## Assignment
A single count is required: the lines of the data below in which the word "will" occurs.

Stored records
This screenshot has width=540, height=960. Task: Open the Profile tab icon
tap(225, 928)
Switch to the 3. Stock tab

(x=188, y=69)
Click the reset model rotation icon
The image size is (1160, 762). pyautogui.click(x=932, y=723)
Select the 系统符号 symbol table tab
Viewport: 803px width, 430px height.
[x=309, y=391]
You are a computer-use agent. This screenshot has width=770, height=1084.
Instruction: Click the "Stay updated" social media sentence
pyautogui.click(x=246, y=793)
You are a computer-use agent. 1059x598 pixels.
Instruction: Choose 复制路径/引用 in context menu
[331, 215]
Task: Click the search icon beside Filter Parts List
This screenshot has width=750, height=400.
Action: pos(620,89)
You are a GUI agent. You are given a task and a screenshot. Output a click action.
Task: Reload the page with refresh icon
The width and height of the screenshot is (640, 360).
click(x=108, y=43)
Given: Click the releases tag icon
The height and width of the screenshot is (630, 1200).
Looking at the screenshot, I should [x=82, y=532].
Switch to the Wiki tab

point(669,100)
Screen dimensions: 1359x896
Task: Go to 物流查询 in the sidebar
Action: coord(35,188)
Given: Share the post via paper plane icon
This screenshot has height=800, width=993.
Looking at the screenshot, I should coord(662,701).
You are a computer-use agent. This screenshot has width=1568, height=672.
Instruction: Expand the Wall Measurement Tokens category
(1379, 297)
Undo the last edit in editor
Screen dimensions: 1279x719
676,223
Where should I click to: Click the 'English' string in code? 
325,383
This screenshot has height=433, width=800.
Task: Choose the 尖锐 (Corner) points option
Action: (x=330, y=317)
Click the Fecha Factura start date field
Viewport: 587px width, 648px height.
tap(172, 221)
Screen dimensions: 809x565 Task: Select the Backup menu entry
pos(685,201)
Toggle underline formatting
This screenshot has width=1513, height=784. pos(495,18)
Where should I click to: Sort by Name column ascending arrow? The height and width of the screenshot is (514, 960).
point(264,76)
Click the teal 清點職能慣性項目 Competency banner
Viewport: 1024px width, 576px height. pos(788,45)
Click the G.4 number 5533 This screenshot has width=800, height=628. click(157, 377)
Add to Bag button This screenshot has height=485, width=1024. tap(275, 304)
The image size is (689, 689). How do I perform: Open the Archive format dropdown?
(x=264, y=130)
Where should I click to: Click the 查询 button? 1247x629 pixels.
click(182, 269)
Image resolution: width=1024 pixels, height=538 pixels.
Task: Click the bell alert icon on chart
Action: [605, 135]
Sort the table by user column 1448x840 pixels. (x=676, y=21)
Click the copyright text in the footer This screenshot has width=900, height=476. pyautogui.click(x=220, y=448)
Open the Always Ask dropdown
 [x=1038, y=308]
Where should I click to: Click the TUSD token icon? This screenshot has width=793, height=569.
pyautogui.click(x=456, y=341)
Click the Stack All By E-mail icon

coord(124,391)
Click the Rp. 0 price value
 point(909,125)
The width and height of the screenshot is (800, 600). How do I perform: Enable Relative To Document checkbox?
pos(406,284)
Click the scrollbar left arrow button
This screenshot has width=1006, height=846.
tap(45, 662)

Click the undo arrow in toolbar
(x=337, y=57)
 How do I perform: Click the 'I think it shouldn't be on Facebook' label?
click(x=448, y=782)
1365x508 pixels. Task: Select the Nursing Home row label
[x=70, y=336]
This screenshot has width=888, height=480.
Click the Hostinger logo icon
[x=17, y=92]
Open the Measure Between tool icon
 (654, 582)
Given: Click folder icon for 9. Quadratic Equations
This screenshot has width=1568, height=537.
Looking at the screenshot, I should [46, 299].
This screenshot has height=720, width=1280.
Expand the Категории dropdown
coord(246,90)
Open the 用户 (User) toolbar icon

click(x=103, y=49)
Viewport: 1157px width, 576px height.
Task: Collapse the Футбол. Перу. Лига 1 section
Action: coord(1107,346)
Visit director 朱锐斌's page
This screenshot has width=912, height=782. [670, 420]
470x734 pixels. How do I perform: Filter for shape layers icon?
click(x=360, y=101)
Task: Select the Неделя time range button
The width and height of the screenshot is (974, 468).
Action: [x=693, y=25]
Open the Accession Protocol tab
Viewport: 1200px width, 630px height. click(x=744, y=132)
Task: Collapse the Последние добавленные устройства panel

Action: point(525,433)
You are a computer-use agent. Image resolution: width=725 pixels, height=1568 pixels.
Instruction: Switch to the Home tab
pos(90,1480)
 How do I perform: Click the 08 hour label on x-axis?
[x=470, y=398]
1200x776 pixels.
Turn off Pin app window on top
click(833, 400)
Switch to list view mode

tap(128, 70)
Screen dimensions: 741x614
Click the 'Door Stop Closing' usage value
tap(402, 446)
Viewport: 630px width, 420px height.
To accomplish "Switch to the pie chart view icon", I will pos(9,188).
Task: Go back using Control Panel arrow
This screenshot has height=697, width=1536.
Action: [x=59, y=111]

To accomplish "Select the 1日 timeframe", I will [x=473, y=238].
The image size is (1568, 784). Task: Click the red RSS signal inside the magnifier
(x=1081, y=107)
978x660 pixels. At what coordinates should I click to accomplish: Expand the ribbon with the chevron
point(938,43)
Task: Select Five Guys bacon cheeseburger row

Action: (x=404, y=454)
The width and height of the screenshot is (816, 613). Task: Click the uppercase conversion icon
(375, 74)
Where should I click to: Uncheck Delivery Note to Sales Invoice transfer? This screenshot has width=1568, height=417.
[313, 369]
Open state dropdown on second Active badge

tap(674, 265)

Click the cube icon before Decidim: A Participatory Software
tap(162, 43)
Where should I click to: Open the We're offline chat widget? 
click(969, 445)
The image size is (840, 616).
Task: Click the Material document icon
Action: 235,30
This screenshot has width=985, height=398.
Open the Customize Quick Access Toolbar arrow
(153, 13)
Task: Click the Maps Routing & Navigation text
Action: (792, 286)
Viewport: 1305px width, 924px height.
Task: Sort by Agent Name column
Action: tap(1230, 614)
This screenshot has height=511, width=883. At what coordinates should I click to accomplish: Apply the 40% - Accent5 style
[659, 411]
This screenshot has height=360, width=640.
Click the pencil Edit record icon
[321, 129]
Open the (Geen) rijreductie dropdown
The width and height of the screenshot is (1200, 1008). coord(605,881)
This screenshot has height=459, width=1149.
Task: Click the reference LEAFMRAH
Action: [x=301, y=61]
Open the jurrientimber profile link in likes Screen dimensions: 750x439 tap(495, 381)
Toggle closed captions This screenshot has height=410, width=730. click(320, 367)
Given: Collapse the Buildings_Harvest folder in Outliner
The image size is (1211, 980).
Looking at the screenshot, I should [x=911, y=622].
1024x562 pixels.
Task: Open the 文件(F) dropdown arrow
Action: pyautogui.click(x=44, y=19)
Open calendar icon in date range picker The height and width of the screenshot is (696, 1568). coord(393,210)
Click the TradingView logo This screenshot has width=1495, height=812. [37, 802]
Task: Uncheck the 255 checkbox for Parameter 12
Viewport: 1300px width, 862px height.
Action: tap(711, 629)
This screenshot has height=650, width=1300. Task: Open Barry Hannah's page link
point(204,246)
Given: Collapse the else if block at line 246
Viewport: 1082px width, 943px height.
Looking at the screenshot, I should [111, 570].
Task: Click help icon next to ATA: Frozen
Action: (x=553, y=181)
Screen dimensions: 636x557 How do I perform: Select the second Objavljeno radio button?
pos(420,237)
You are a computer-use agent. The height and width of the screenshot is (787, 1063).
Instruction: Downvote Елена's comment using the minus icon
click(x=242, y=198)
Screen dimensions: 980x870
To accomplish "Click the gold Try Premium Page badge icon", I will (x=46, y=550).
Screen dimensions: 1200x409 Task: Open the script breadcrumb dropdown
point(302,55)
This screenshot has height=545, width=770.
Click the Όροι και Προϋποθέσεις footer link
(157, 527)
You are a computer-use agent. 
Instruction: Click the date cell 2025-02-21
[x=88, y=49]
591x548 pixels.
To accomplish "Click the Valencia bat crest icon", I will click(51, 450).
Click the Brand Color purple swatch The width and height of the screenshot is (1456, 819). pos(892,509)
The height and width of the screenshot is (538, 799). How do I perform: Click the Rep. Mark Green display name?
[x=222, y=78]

## Response to this exercise
4